This folder contains the object detection experiments using Deformable DETR framework with CoaT backbone. We use its official implementation as the base implementation and follow its default settings (with multi-scale) in our experiments.
Activate the environment and install required packages. See Deformable DETR's original readme for more details.
# Activate the environment (assume the conda environment has already been created following the steps for classification task).
conda activate coat
# Install the required packages.
cd ./tasks/Deformable-DETR
pip install -r ./requirements.txt
# Build and install MultiScaleDeformableAttention operator.
# Note: 1. It may requires CUDA installation. In our environment, we install CUDA 11.3
# which is compatible with CUDA 11.0 bundled with PyTorch and RTX 30 series graphic cards.
# 2. If you found error "no kernel image is available for execution on the device" during training,
# please use `pip uninstall MultiScaleDeformableAttention` to remove the installed package,
# delete all build folders (e.g. ./build, ./dist and ./*.egg-info), and then re-run `./make.sh`.
cd ./models/ops
sh ./make.sh
cd ../../
Please follow the steps in instance segmentation to download COCO 2017 dataset and extract. Here we simply create symbolic links for models and the dataset folder.
# Enter the Deformable-DETR folder.
cd ./tasks/Deformable-DETR
# Create symbolic links.
# Note: Here we directly create a symbolic link to COCO dataset which has set up for instance segmentation task. You may
# refer to the [corresponding readme](../detectron2/README.md) to download COCO dataset in the instance segmentation task first.
ln -sfT ../../../../src/models ./models/coat/models
mkdir -p ./data
ln -sfT ../../detectron2/datasets/coco ./data/coco
We provide the CoaT checkpoints pre-trained on the COCO dataset.

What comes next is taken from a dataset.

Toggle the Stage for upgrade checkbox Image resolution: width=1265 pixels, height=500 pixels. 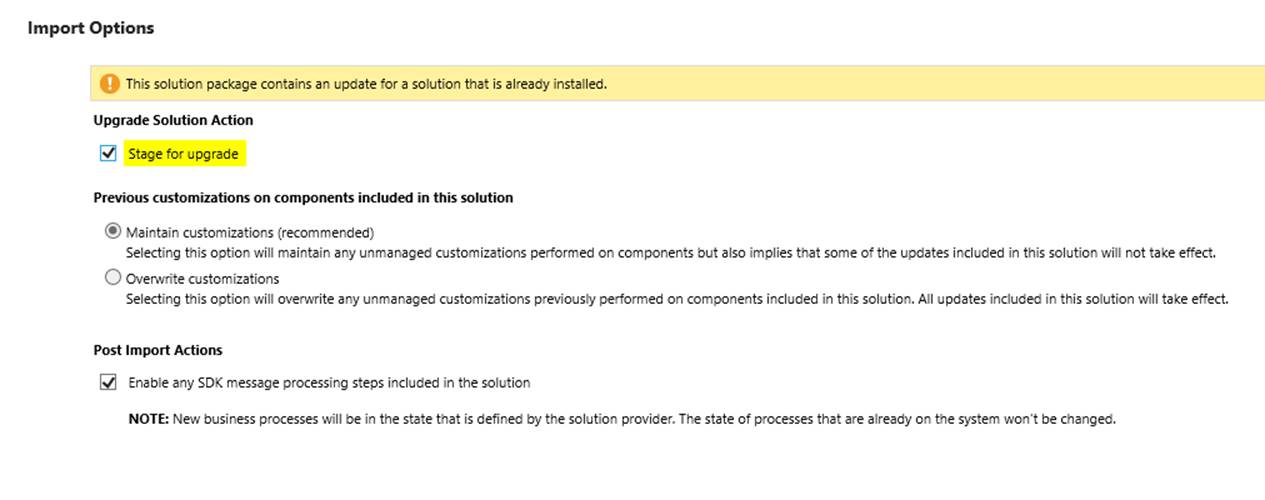(109, 154)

Name | AP | AP50 | AP75 | APS | APM | APL | SHA-256 (first 8 chars) | URL |
---|---|---|---|---|---|---|---|---|
CoaT-Lite Small | 47.0 | 66.5 | 51.2 | 28.8 | 50.3 | 63.3 | 1801ee09 | model, log |
CoaT Small | 48.4 | 68.5 | 52.4 | 30.1 | 51.8 | 63.8 | 8a86ba55 | model, log |
The following commands provide an example (CoaT-Lite Small) to evaluate the pre-trained checkpoint.
# Download the pretrained checkpoint.
# Note: You need to have CoaT-Lite Small checkpoint for classification (coat_lite_small_8d362f48.pth) to run the following evaluation.
# Please refer to the [corresponding readme](../../README.md) to download the CoaT-Lite Small checkpoint for classification first.
mkdir -p ./exps/pretrained
wget https://vcl.ucsd.edu/coat/pretrained/tasks/Deformable-DETR/coat_lite_small_deformable_detr_1801ee09.pth -P ./exps/pretrained
sha256sum ./exps/pretrained/coat_lite_small_deformable_detr_1801ee09.pth # Make sure it matches the SHA-256 hash (first 8 characters) in the table.
# Evaluate.
# Usage: Please see [Deformable DETR's document](./ORIGINAL_README.md) for more details.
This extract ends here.